_Required work:_
Change every "computer-use agent" in the lines below to "desktop agent", then write the lines out again with nothing else altered.

------------------------------

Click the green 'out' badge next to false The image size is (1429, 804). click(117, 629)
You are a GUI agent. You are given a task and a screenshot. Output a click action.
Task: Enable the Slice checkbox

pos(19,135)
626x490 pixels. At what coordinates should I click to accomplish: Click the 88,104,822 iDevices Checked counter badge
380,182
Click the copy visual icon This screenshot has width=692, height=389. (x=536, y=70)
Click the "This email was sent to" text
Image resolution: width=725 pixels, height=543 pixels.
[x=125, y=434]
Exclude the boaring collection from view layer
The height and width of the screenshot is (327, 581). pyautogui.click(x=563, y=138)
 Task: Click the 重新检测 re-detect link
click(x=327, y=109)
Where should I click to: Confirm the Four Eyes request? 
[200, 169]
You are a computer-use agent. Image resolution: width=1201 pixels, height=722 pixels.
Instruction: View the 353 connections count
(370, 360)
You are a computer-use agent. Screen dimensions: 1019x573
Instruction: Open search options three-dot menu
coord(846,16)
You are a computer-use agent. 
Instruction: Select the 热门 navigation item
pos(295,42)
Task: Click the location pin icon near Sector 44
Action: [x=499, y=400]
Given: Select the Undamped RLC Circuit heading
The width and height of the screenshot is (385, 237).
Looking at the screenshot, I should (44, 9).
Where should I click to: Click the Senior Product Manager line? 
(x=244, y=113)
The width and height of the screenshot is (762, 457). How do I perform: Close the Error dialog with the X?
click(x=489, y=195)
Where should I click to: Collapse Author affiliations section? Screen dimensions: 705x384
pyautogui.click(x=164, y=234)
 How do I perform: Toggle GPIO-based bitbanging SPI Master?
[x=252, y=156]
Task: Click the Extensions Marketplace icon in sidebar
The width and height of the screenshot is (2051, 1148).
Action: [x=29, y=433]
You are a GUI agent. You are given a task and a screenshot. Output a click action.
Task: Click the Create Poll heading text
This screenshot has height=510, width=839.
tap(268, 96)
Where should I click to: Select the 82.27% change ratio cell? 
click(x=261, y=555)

------------------------------

_Correct output:_
Click the green 'out' badge next to false The image size is (1429, 804). click(117, 629)
You are a GUI agent. You are given a task and a screenshot. Output a click action.
Task: Enable the Slice checkbox

pos(19,135)
626x490 pixels. At what coordinates should I click to accomplish: Click the 88,104,822 iDevices Checked counter badge
380,182
Click the copy visual icon This screenshot has width=692, height=389. (x=536, y=70)
Click the "This email was sent to" text
Image resolution: width=725 pixels, height=543 pixels.
[x=125, y=434]
Exclude the boaring collection from view layer
The height and width of the screenshot is (327, 581). pyautogui.click(x=563, y=138)
 Task: Click the 重新检测 re-detect link
click(x=327, y=109)
Where should I click to: Confirm the Four Eyes request? 
[200, 169]
You are a desktop agent. Image resolution: width=1201 pixels, height=722 pixels.
Instruction: View the 353 connections count
(370, 360)
You are a desktop agent. Screen dimensions: 1019x573
Instruction: Open search options three-dot menu
coord(846,16)
You are a desktop agent. 
Instruction: Select the 热门 navigation item
pos(295,42)
Task: Click the location pin icon near Sector 44
Action: [x=499, y=400]
Given: Select the Undamped RLC Circuit heading
The width and height of the screenshot is (385, 237).
Looking at the screenshot, I should (44, 9).
Where should I click to: Click the Senior Product Manager line? 
(x=244, y=113)
The width and height of the screenshot is (762, 457). How do I perform: Close the Error dialog with the X?
click(x=489, y=195)
Where should I click to: Collapse Author affiliations section? Screen dimensions: 705x384
pyautogui.click(x=164, y=234)
 How do I perform: Toggle GPIO-based bitbanging SPI Master?
[x=252, y=156]
Task: Click the Extensions Marketplace icon in sidebar
The width and height of the screenshot is (2051, 1148).
Action: [x=29, y=433]
You are a GUI agent. You are given a task and a screenshot. Output a click action.
Task: Click the Create Poll heading text
This screenshot has height=510, width=839.
tap(268, 96)
Where should I click to: Select the 82.27% change ratio cell? 
click(x=261, y=555)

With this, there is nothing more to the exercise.